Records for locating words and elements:
= = =
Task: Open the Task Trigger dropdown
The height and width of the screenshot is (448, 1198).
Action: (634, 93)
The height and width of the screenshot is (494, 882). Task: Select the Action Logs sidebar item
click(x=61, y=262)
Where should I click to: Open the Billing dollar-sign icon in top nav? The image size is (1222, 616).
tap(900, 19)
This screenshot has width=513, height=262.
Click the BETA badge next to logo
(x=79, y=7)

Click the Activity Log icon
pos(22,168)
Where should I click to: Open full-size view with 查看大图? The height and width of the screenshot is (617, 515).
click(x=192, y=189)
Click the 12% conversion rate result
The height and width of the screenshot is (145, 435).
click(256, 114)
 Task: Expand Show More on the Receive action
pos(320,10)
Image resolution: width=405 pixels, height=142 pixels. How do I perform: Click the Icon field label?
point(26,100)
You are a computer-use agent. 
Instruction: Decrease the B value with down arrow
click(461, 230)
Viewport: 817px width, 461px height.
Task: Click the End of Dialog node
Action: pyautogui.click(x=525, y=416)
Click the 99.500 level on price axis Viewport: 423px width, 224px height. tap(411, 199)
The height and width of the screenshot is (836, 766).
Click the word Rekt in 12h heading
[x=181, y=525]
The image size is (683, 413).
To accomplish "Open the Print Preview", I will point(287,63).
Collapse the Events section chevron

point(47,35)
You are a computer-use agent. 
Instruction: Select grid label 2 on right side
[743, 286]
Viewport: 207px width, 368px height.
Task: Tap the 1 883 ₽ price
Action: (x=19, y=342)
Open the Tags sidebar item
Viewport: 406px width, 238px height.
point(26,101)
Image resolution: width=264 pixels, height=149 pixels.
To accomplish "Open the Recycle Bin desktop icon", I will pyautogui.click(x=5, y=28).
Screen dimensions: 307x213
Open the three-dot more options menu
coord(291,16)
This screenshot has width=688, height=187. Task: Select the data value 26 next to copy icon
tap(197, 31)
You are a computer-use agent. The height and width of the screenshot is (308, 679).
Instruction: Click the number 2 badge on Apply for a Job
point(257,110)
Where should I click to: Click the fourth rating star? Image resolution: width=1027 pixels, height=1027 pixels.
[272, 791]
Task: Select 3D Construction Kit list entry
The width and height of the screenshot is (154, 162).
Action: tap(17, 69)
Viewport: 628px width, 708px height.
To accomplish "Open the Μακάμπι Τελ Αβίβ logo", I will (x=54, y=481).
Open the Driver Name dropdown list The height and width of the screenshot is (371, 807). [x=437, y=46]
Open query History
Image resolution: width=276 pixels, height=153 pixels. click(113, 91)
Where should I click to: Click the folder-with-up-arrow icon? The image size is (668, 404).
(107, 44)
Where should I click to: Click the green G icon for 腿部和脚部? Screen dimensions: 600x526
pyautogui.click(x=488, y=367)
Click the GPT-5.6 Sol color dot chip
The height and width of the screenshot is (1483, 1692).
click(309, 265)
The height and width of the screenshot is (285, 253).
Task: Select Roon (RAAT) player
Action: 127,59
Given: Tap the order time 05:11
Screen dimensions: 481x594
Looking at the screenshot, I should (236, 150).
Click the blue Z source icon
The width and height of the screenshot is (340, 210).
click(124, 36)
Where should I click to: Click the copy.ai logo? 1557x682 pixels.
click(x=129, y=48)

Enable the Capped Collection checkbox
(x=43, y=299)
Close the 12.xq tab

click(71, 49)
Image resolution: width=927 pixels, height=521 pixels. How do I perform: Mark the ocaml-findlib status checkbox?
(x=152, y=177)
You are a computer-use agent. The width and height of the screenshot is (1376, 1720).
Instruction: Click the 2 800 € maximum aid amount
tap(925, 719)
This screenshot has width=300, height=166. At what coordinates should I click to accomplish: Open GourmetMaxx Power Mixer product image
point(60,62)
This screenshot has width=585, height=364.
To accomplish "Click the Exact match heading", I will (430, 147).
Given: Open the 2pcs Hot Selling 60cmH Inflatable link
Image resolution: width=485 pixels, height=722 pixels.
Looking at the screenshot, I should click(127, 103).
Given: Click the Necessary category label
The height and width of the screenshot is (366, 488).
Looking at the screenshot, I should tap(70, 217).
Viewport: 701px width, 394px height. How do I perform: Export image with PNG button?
= = =
§ DIRECTIVE
Duplicate every line of the listing above verbatim, from the first line to the last.

§ WRITTEN ANSWER
Task: Open the Task Trigger dropdown
The height and width of the screenshot is (448, 1198).
Action: (634, 93)
The height and width of the screenshot is (494, 882). Task: Select the Action Logs sidebar item
click(x=61, y=262)
Where should I click to: Open the Billing dollar-sign icon in top nav? The image size is (1222, 616).
tap(900, 19)
This screenshot has width=513, height=262.
Click the BETA badge next to logo
(x=79, y=7)

Click the Activity Log icon
pos(22,168)
Where should I click to: Open full-size view with 查看大图? The height and width of the screenshot is (617, 515).
click(x=192, y=189)
Click the 12% conversion rate result
The height and width of the screenshot is (145, 435).
click(256, 114)
 Task: Expand Show More on the Receive action
pos(320,10)
Image resolution: width=405 pixels, height=142 pixels. How do I perform: Click the Icon field label?
point(26,100)
You are a computer-use agent. 
Instruction: Decrease the B value with down arrow
click(461, 230)
Viewport: 817px width, 461px height.
Task: Click the End of Dialog node
Action: pyautogui.click(x=525, y=416)
Click the 99.500 level on price axis Viewport: 423px width, 224px height. tap(411, 199)
The height and width of the screenshot is (836, 766).
Click the word Rekt in 12h heading
[x=181, y=525]
The image size is (683, 413).
To accomplish "Open the Print Preview", I will point(287,63).
Collapse the Events section chevron

point(47,35)
You are a computer-use agent. 
Instruction: Select grid label 2 on right side
[743, 286]
Viewport: 207px width, 368px height.
Task: Tap the 1 883 ₽ price
Action: (x=19, y=342)
Open the Tags sidebar item
Viewport: 406px width, 238px height.
point(26,101)
Image resolution: width=264 pixels, height=149 pixels.
To accomplish "Open the Recycle Bin desktop icon", I will pyautogui.click(x=5, y=28).
Screen dimensions: 307x213
Open the three-dot more options menu
coord(291,16)
This screenshot has width=688, height=187. Task: Select the data value 26 next to copy icon
tap(197, 31)
You are a computer-use agent. The height and width of the screenshot is (308, 679).
Instruction: Click the number 2 badge on Apply for a Job
point(257,110)
Where should I click to: Click the fourth rating star? Image resolution: width=1027 pixels, height=1027 pixels.
[272, 791]
Task: Select 3D Construction Kit list entry
The width and height of the screenshot is (154, 162).
Action: tap(17, 69)
Viewport: 628px width, 708px height.
To accomplish "Open the Μακάμπι Τελ Αβίβ logo", I will (x=54, y=481).
Open the Driver Name dropdown list The height and width of the screenshot is (371, 807). [x=437, y=46]
Open query History
Image resolution: width=276 pixels, height=153 pixels. click(113, 91)
Where should I click to: Click the folder-with-up-arrow icon? The image size is (668, 404).
(107, 44)
Where should I click to: Click the green G icon for 腿部和脚部? Screen dimensions: 600x526
pyautogui.click(x=488, y=367)
Click the GPT-5.6 Sol color dot chip
The height and width of the screenshot is (1483, 1692).
click(309, 265)
The height and width of the screenshot is (285, 253).
Task: Select Roon (RAAT) player
Action: 127,59
Given: Tap the order time 05:11
Screen dimensions: 481x594
Looking at the screenshot, I should (236, 150).
Click the blue Z source icon
The width and height of the screenshot is (340, 210).
click(124, 36)
Where should I click to: Click the copy.ai logo? 1557x682 pixels.
click(x=129, y=48)

Enable the Capped Collection checkbox
(x=43, y=299)
Close the 12.xq tab

click(71, 49)
Image resolution: width=927 pixels, height=521 pixels. How do I perform: Mark the ocaml-findlib status checkbox?
(x=152, y=177)
You are a computer-use agent. The width and height of the screenshot is (1376, 1720).
Instruction: Click the 2 800 € maximum aid amount
tap(925, 719)
This screenshot has width=300, height=166. At what coordinates should I click to accomplish: Open GourmetMaxx Power Mixer product image
point(60,62)
This screenshot has width=585, height=364.
To accomplish "Click the Exact match heading", I will (430, 147).
Given: Open the 2pcs Hot Selling 60cmH Inflatable link
Image resolution: width=485 pixels, height=722 pixels.
Looking at the screenshot, I should click(127, 103).
Given: Click the Necessary category label
The height and width of the screenshot is (366, 488).
Looking at the screenshot, I should tap(70, 217).
Viewport: 701px width, 394px height. How do I perform: Export image with PNG button?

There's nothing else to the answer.